相場の急落につながっている要因は以下の3点であると考えられます。
(1)FOMC(米連邦公開市場委員会)後も、米国で10年国債利回り上昇・株価下落が続いたため。
(2)日銀金融政策決定会合で株価指数を投資対象とするETF(上場投資信託)の年間購入目標最低額が廃止され、日経平均型ETFの購入も停止されたため。
(3)ルネサスエレクトロニクス(6723)の那珂工場が火災となり、自動車向け半導体の供給不足が一層深刻となったため。
(1)については、米国時間3/17(水)に、2023年までの米政策金利について実質ゼロ金利継続が表明されましたが、その後も米10年国債利回りの上昇基調が続き、米株式市場が下落基調となりました。3/19(金)には米銀資本規制緩和の終了(※注)が決まり、米国債への売り圧力(金利上昇圧力)が一層強まる見通しになりました。
(2)について、これまで日銀は株価指数を投資対象とするETF(上場投資信託)の年間購入目標額について、最低6兆円、最高12兆円としてきましたが、最低6兆円というラインの設定を廃止しました。また、購入する指数について、これまではTOPIXの他、日経平均株価なども対象になっていましたが、後者が除外されたことで、3/19(金)および3/22(月)ともに、日経平均採用銘柄の相対的な弱さが目立つことになりました。
(3)については、これにより半導体供給の正常化までいっそう長い時間が必要になる懸念が強まりました。これを受けて主要ユーザーであるトヨタ自動車(7203)やデンソー(6902)等が大幅安となり、特にTOPIXの上値を抑える要因になりました。

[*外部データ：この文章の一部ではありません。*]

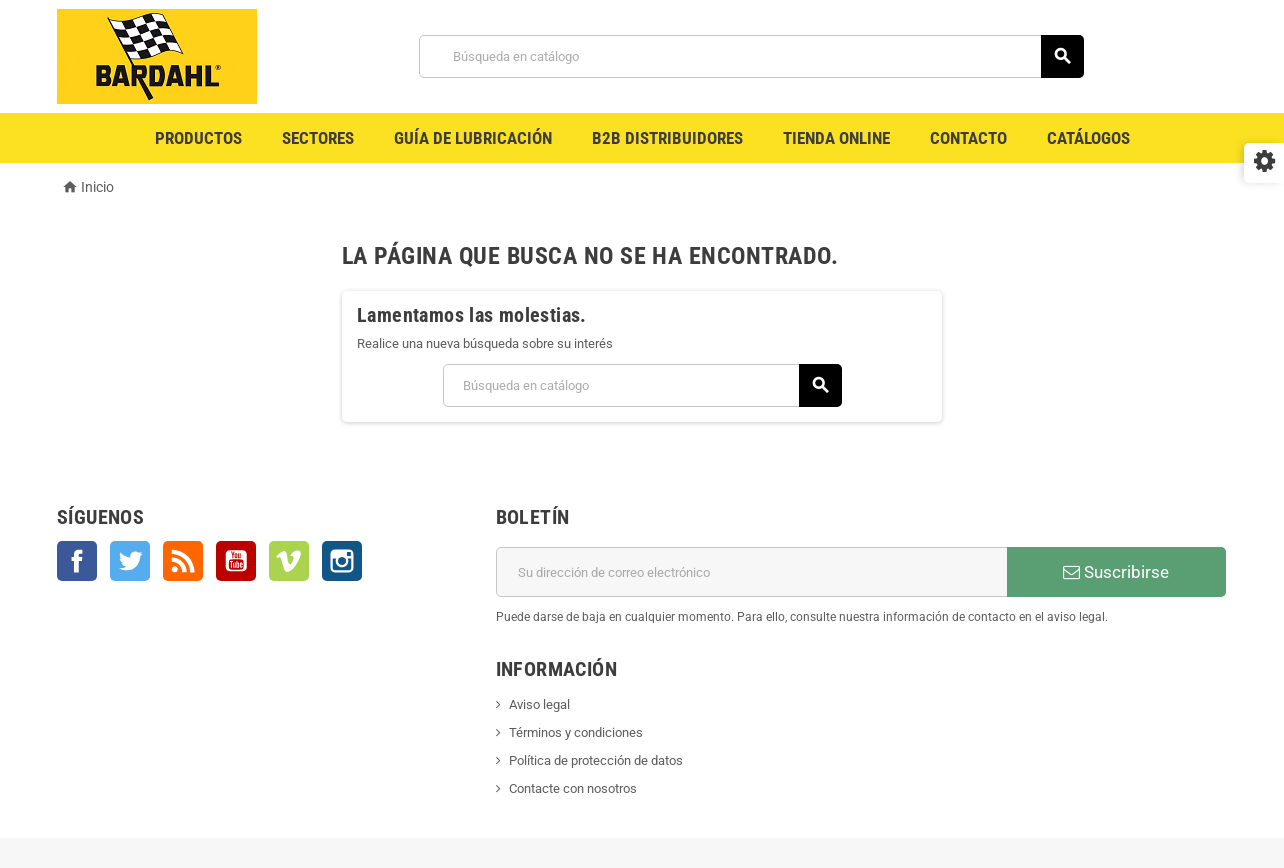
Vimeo (289, 561)
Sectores (318, 138)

ただ、過度の懸念は不要と考えられます。株式市場は世界的に“金融相場”から“業績相場”への過渡期にあるように思われるためです。
前者は株式相場が大底から立ち上がる時の局面で、景気・企業業績はいまださほど良くないものの、金融緩和に支えられて株式相場が上昇している局面と特徴づけられます。言い換えれば「理想買い」の局面と言えそうです。その後「中間調整」を経て、株式相場は“業績相場”へ移行すると考えられます。金利は上昇局面にあるものの、業績拡大傾向を織り込み、株価は上昇局面になります。
したがって、株価は上昇局面を残していると考えられ、基本的には押し目買いが有効であるとみられます。

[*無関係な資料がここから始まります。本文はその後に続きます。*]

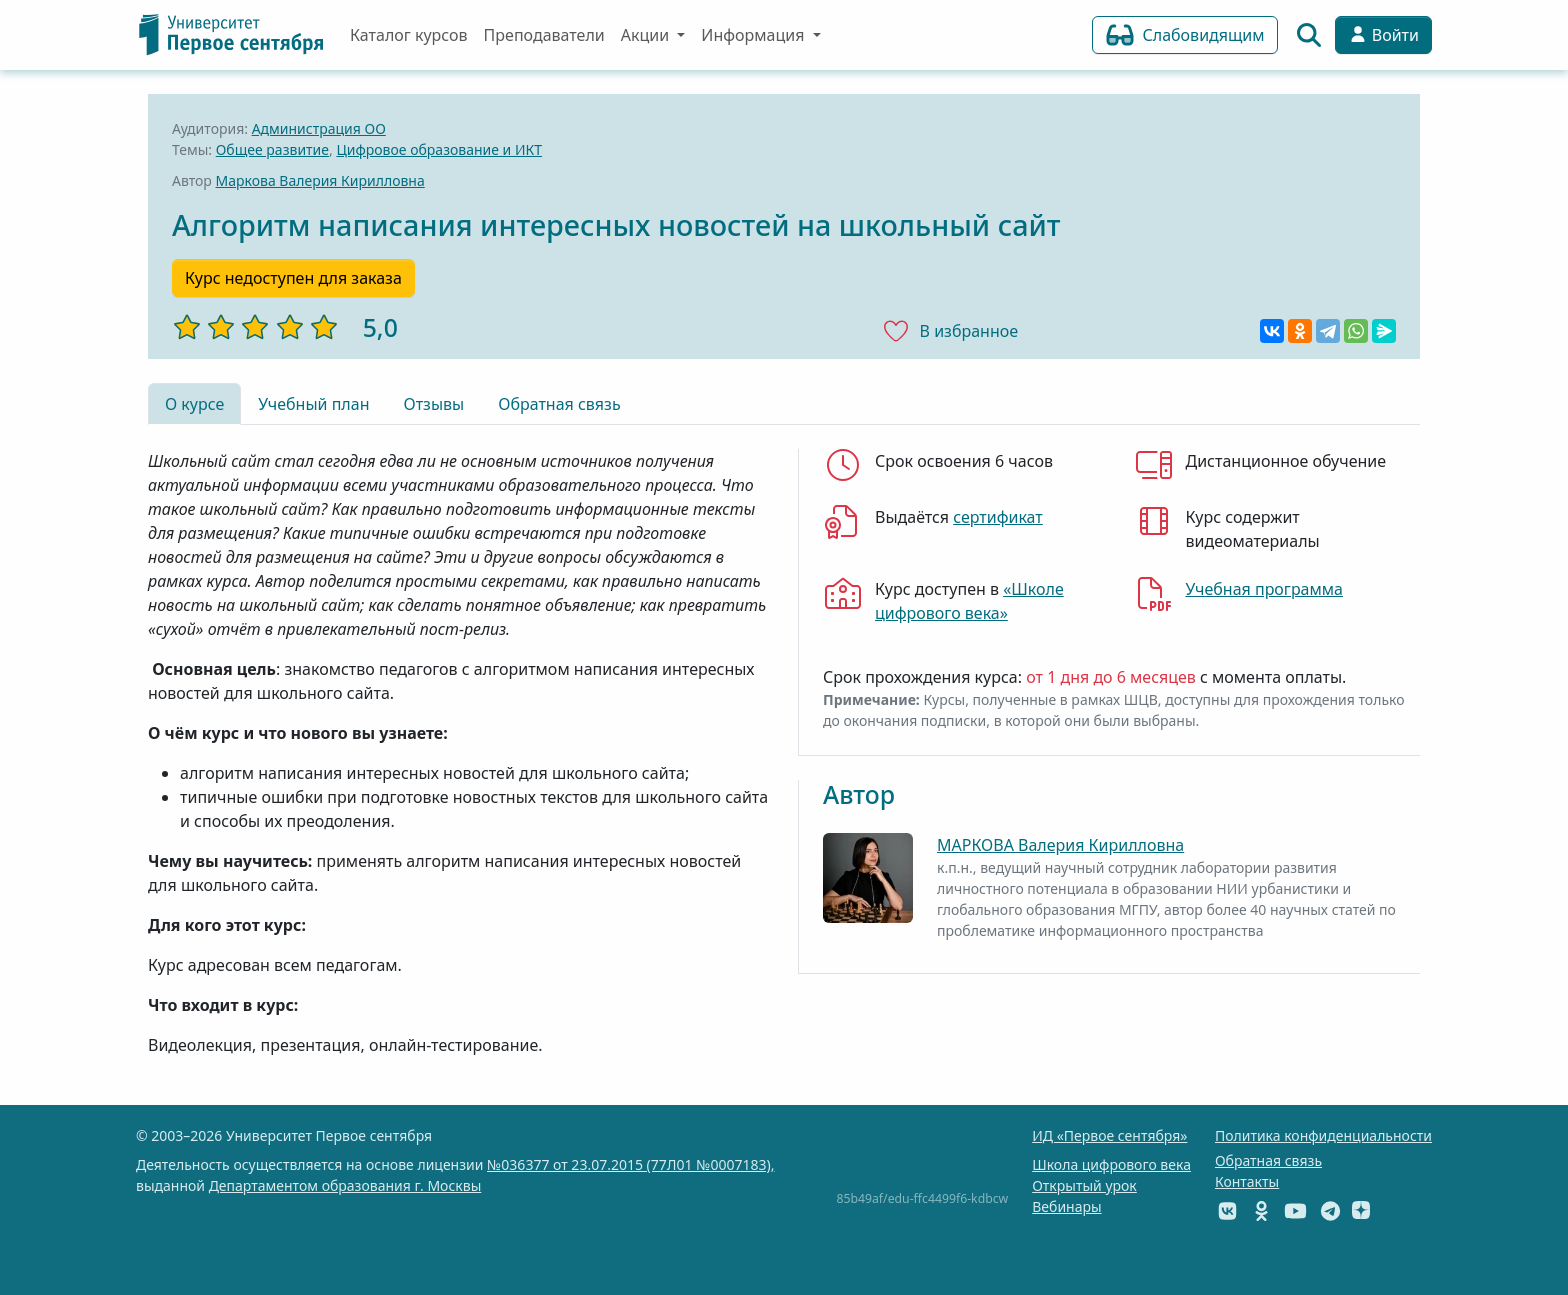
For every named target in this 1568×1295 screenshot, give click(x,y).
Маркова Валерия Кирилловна (320, 180)
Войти (1383, 35)
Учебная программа (1264, 589)
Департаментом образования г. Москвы (345, 1185)
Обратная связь (559, 404)
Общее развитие (272, 149)
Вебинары (1066, 1206)
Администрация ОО (319, 128)
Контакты (1247, 1181)
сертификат (998, 517)
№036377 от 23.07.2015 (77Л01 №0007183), (630, 1164)
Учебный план (313, 404)
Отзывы (433, 404)
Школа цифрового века (1111, 1164)
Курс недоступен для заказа (293, 278)
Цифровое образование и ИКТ (439, 149)
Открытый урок (1084, 1185)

(1)について、そもそも米金利上昇局面は米国の景気・企業業績が拡大する時期で、円安・ドル高傾向もあり、日本株へ追い風になるという面もあります。
(2)については、日経平均株価が1990年以来の高値を回復する中で、すでに日銀による購入額は減少しており、現状追認という側面が強そうです。日銀によるETF購入が日経平均採用銘柄への物色の偏りにつながった面もあり、それを修正する意味もありそうです。

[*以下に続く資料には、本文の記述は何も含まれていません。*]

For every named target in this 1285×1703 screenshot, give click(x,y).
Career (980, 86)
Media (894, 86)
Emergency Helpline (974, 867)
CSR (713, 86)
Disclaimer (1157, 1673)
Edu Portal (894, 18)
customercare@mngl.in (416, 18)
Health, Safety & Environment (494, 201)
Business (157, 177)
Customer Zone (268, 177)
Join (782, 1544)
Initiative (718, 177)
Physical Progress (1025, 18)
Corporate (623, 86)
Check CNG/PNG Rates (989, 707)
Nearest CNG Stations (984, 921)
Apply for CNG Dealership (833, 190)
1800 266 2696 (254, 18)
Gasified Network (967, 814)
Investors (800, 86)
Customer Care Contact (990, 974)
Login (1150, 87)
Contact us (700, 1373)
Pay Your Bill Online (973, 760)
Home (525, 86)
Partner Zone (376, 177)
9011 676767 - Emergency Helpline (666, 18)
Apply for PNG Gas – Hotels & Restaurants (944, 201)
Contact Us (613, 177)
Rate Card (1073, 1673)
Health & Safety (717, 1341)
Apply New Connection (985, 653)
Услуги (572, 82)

(3)について、半導体関連メーカや自動車メーカの短期業績について、不透明感を助長する面は否定できませんが、EV化への流れや半導体需要の高まりという基調自体には、大きな変化を与える可能性は小さいとみられます。日経平均株価の下値メドとしましては、
(A)3月下旬から4月中旬頃の日経平均株価「一目均衡表」のクモの下限に近い28,500円前後
(B)日経平均株価の目先の安値(3/5終値)28,308円
(C)日経平均株価の本年高値(2/16終値)30,467円から10%下落した27,420円前後
等が想定されます。
(※注)米銀資本規制緩和の終了・・・銀行等が国債等に投資した分、資本の積み増しを必要とする資本規制があり、新型コロナウイルスの拡大傾向が厳しくなってきた昨年4月、FRBは運用の規制緩和を実施しました。本年4月以降は規制が復活し、米国債市場に2,000億ドル規模の売り圧力が生じるとの分析もあります。